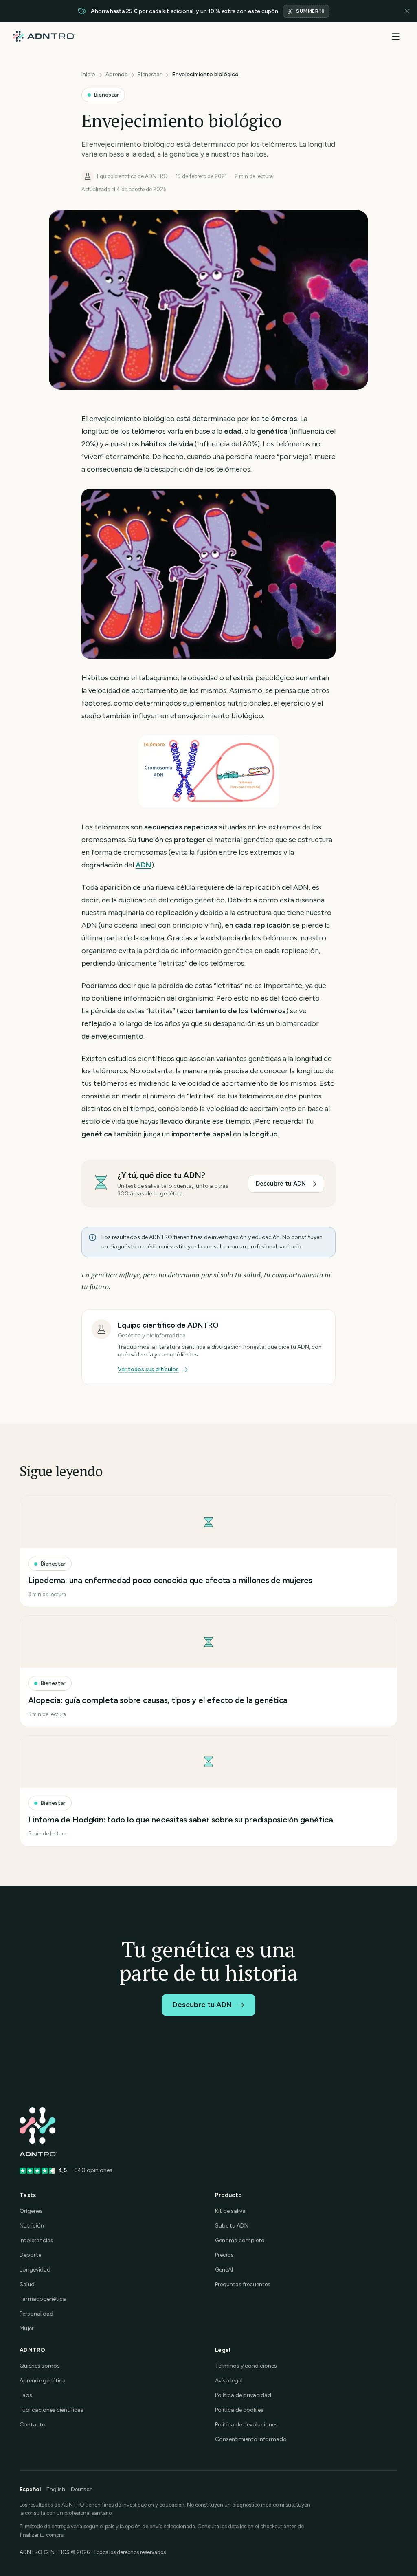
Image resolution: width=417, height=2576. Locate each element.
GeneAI (224, 2269)
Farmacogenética (43, 2299)
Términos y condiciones (246, 2365)
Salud (27, 2284)
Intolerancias (36, 2240)
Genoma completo (240, 2240)
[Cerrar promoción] (407, 11)
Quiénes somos (40, 2365)
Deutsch (82, 2489)
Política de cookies (239, 2409)
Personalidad (36, 2313)
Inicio (88, 74)
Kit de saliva (230, 2211)
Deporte (30, 2255)
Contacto (33, 2424)
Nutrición (32, 2225)
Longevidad (35, 2269)
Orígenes (31, 2211)
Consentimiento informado (251, 2439)
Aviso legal (229, 2380)
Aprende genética (43, 2380)
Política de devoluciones (246, 2424)
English (55, 2489)
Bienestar (150, 74)
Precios (224, 2255)
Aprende (116, 74)
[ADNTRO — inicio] (44, 36)
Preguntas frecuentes (242, 2284)
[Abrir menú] (396, 36)
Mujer (27, 2328)
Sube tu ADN (231, 2225)
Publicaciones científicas (51, 2409)
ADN (143, 864)
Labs (26, 2395)
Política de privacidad (243, 2395)
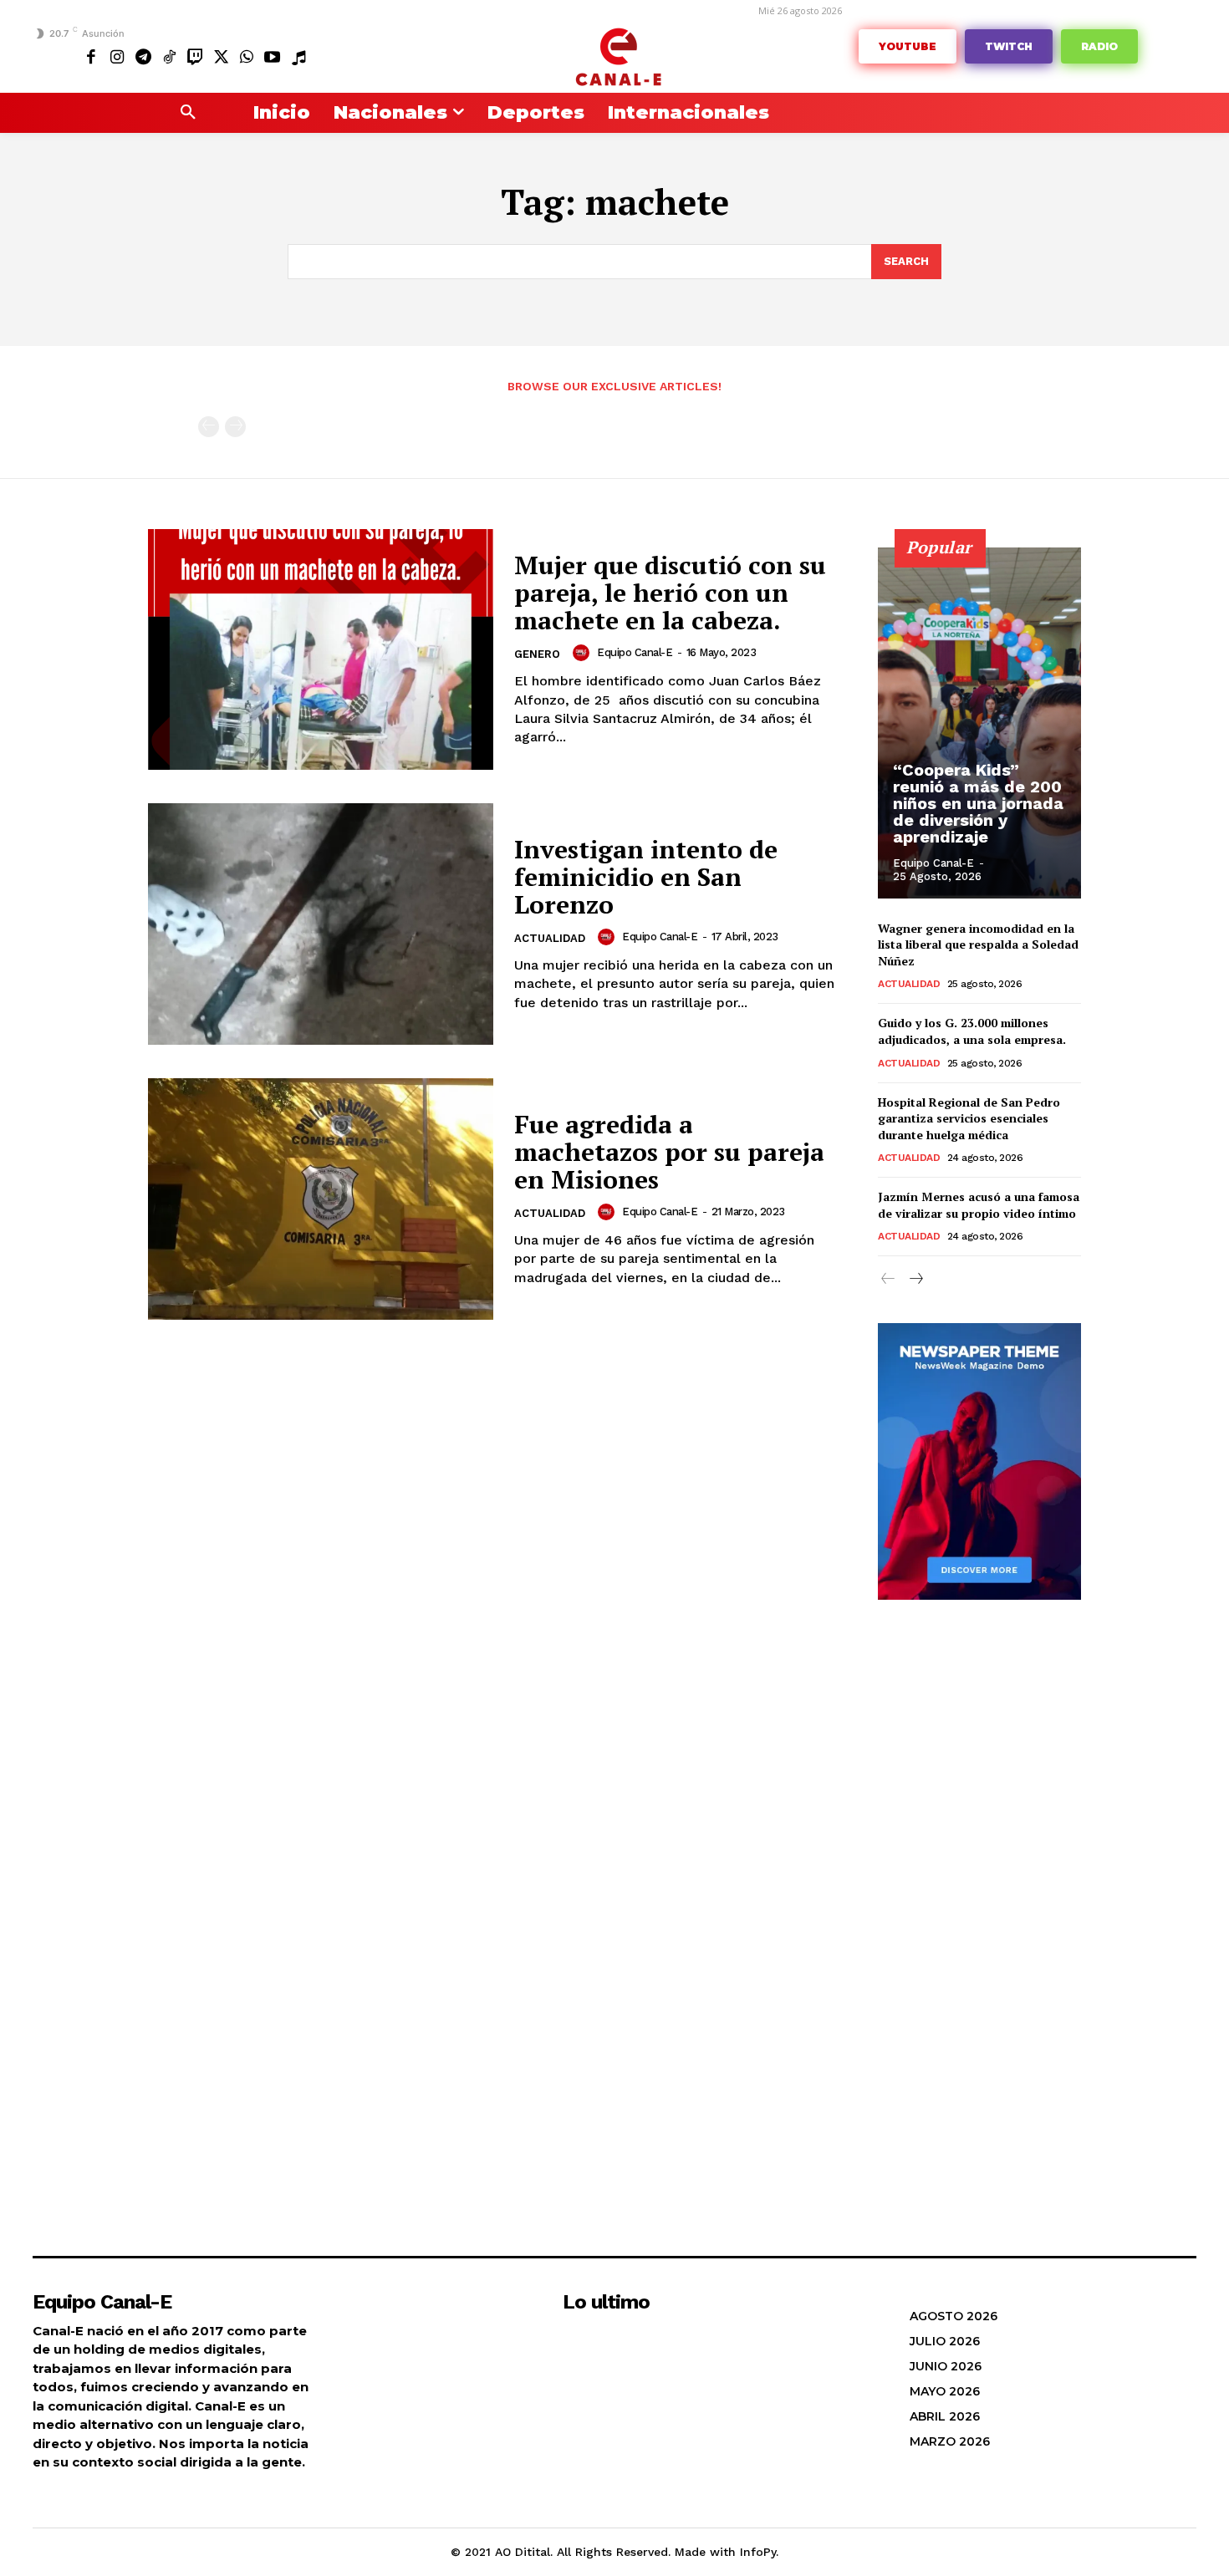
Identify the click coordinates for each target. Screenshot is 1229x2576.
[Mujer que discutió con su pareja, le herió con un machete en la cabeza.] (320, 650)
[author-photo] (583, 652)
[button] (188, 113)
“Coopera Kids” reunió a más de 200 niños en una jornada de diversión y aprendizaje (978, 803)
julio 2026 (945, 2341)
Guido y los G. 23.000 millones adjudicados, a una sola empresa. (972, 1031)
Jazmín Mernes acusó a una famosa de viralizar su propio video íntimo (978, 1205)
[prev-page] (208, 426)
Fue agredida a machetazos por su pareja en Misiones (669, 1151)
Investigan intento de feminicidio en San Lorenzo (646, 876)
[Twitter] (220, 56)
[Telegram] (143, 56)
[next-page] (915, 1279)
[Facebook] (91, 56)
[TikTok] (169, 56)
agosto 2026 (953, 2316)
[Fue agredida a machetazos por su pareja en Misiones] (320, 1199)
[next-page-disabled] (235, 426)
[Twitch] (195, 56)
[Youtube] (272, 56)
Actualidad (549, 938)
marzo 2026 (950, 2441)
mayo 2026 (945, 2391)
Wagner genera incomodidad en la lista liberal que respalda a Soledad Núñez (978, 944)
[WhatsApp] (246, 56)
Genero (537, 654)
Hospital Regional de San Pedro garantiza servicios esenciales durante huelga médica (969, 1118)
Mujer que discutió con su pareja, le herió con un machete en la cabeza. (670, 592)
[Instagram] (117, 56)
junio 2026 (946, 2366)
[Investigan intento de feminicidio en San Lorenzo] (320, 924)
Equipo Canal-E (634, 652)
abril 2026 (945, 2416)
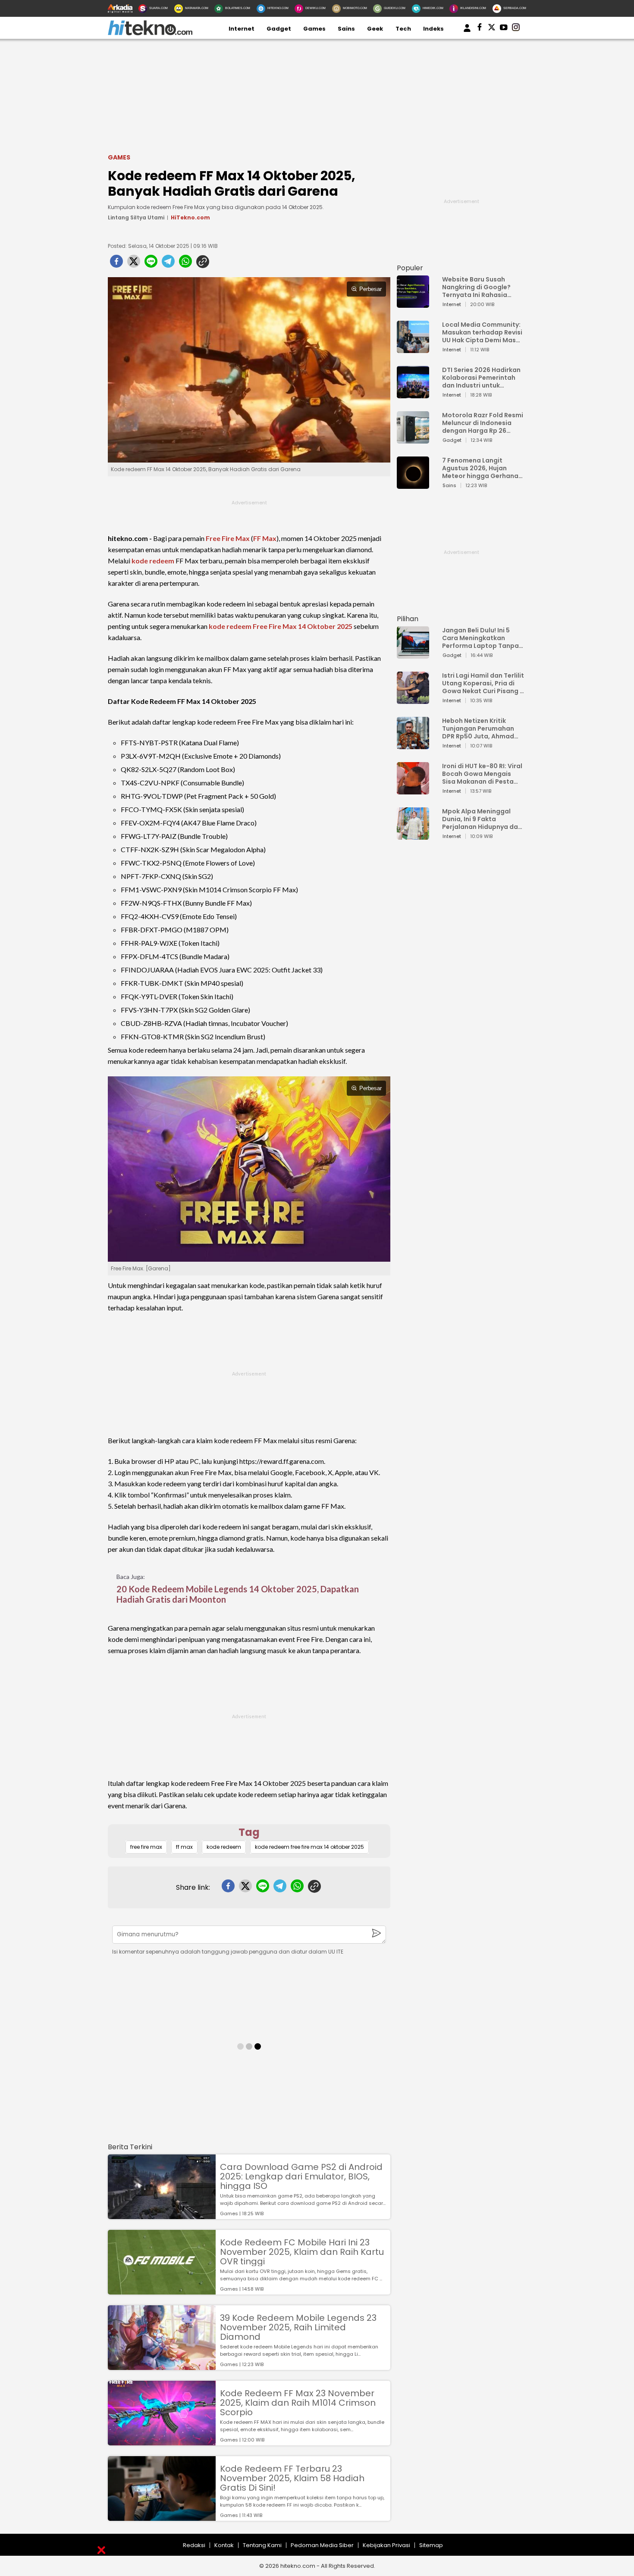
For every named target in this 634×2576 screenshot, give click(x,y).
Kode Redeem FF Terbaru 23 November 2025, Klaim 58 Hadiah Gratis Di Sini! (292, 2478)
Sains (346, 29)
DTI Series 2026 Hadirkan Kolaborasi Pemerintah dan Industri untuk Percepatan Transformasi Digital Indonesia (481, 377)
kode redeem (153, 560)
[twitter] (133, 264)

- What to work on -
From the data above, output exactly the lines between the one containing "[author-photo] (583, 652)" and the one containing "Guido y los", counting both of them.

- Answer box -
[author-photo] (583, 652)
[button] (188, 113)
“Coopera Kids” reunió a más de 200 niños en una jornada de diversión y aprendizaje (978, 803)
julio 2026 (945, 2341)
Guido y los G. 23.000 millones adjudicados, a una sola empresa. (972, 1031)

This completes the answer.